Let’s get started by installing the CSV library:
gem install csv
Connect the library to a file:
require "csv"
To save the data to a file, we need to open it with the right settings. We’ll use “w” - if the file doesn’t already exist, this will create one for us. If it does exist, then any existing content will be overwritten. Plus, we can define what character separates each piece of information – we will use a semi-colon (;):
CSV.open("data.csv", "w", col_sep: ";") do |csv|
…
end
Let’s set the column titles:
csv << ["Title", "Price", "Image", "Rating", "Availability"]
Finally, let’s go through all the arrays we got line by line and put the data into a file:
[extracted_data["title"], extracted_data["price"], extracted_data["image"], extracted_data["rating"], extracted_data["available"]].transpose.each do |row|
csv << row
end
As a result, we got the following table:
It looks great, but we can make it even better by cleaning up the data. Fortunately, this is easy to do with Ruby’s built-in features. We can start by pound symbols (£) in prices, which show up as “BJ” when saved to a file:
extracted_data["price"] = extracted_data["price"].map { |price| price.gsub("£", "") }
We have two different classes in the “rating” column. We only need the second one, so let’s solve this problem by using the split() method. This will take our string and separate it into an array of strings based on a specified pattern or character:
extracted_data["rating"] = extracted_data["rating"].map { |rating| rating.split(" ").last }
Now let’s run the query again and look at the table:
Now the result looks better and will be easier to work with in the future.

To do
**A.** In the Ruby CSV tutorial, what character separates each piece of information in the saved file?
**B.** According to the Ruby CSV tutorial, why is the split() method applied to the "rating" column, and what does it do?
**C.** Continue the Ruby CSV tutorial past its final sentence.

Material

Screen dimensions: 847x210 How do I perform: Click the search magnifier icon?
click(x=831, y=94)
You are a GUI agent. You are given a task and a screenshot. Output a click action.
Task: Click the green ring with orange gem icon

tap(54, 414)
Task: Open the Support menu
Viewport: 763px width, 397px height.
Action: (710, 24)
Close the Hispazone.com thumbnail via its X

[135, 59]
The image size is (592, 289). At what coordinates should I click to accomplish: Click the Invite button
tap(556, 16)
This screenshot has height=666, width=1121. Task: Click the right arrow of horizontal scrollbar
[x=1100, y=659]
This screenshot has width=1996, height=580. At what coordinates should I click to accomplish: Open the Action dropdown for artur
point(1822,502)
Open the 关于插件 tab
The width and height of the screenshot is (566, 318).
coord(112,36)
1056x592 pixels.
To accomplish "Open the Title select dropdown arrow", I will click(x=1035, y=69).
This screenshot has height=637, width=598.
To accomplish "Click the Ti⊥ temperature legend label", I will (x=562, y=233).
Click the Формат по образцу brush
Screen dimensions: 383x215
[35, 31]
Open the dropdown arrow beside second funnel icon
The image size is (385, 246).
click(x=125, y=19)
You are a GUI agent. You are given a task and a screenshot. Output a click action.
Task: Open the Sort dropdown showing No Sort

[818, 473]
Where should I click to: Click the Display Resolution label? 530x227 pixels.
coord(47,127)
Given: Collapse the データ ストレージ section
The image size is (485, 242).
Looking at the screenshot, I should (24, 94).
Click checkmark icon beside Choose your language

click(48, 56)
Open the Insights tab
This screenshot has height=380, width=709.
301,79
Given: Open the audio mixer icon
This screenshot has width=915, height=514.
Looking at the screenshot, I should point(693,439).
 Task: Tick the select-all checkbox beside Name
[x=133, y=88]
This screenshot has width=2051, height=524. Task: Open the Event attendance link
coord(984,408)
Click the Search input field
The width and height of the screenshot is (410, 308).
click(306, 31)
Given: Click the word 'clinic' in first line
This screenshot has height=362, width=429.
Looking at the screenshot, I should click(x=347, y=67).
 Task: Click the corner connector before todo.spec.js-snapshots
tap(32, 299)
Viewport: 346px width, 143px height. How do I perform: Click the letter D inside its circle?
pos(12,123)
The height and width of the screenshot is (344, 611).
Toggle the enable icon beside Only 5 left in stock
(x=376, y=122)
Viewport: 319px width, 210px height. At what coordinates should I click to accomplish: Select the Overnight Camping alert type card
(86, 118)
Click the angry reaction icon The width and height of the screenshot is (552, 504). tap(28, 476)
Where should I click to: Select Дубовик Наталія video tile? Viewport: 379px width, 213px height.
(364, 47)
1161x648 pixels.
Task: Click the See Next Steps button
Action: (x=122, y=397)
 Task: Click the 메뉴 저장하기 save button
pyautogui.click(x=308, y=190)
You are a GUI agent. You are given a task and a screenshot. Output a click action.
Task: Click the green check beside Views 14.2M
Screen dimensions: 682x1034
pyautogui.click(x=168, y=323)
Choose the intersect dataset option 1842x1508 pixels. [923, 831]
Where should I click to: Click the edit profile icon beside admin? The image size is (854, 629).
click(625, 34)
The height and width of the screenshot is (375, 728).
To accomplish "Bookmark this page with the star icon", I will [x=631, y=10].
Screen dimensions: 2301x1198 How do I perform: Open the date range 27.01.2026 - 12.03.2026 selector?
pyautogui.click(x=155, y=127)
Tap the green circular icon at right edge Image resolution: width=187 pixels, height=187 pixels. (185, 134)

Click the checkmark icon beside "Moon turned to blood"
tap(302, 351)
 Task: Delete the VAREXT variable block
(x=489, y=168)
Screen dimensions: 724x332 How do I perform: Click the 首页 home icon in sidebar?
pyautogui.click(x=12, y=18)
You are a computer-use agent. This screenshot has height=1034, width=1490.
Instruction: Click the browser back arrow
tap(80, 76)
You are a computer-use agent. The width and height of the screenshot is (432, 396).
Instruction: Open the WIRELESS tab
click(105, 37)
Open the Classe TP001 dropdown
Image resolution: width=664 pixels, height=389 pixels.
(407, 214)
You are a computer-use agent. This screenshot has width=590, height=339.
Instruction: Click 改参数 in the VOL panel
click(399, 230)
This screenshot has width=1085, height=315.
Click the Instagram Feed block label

Answers for the tasks
**A.** A semicolon (;).

**B.** The "rating" column contains two different classes, and only the second one is needed. The split() method takes the string and separates it into an array of strings based on a specified pattern or character, so the last element can be kept.

**C.**
Resulting code:
require "httparty"
require "json"
require "csv"
url = "https://api.hasdata.com/scrape"
headers = {
"x-api-key" => "YOUR-API-KEY",
"Content-Type" => "application/json"
}
payload = {
extract_rules: {
title: "h3>a @title",
price: "div.product_price>p.price_color",
image: "div.image_container>a @href",
rating: "p.star-rating @class",
available: "p.availability>i @class"
},
wait: 0,
screenshot: true,
block_resources: false,
url: "https://books.toscrape.com/catalogue/page-1.html"
}.to_json
response = HTTParty.post(url, headers: headers, body: payload)
parsed_response = JSON.parse(response.body)
extracted_data = parsed_response["scrapingResult"]["extractedData"]
# Remove pound symbol (£) from price values
extracted_data["price"] = extracted_data["price"].map { |price| price.gsub("£", "") }
# Extract only the second word from the rating values
extracted_data["rating"] = extracted_data["rating"].map { |rating| rating.split(" ").last }
CSV.open("data.csv", "w", col_sep: ";") do |csv|
csv << ["Title", "Price", "Image", "Rating", "Availability"]
[extracted_data["title"], extracted_data["price"], extracted_data["image"], extracted_data["rating"], extracted_data["available"]].transpose.each do |row|
csv << row
end
end
puts "Data saved to data.csv"
Now that we’ve gone over the HTTParty library, let’s take a look at how it would appear if we used Net::HTTP instead. We’ll be able to gain an understanding of what makes these libraries unique and figure out which is best for our scraping needs.
Make requests with NET::HTTP
The Net::HTTP library, which is provided by the net-http gem, can be used in combination with the open-uri gem for added functionality. Net::HTTP provides access to the underlying HTTP protocol, while open-uri makes it simpler and more efficient to request data from a remote server. Together they provide an effective way of getting information from websites quickly.
First, let’s connect the libraries:
require "uri"
require "net/http"
Then we need to parse the URL string into a URI (Uniform Resource Identifier) object:
url = URI.parse("https://books.toscrape.com/catalogue/page-1.html")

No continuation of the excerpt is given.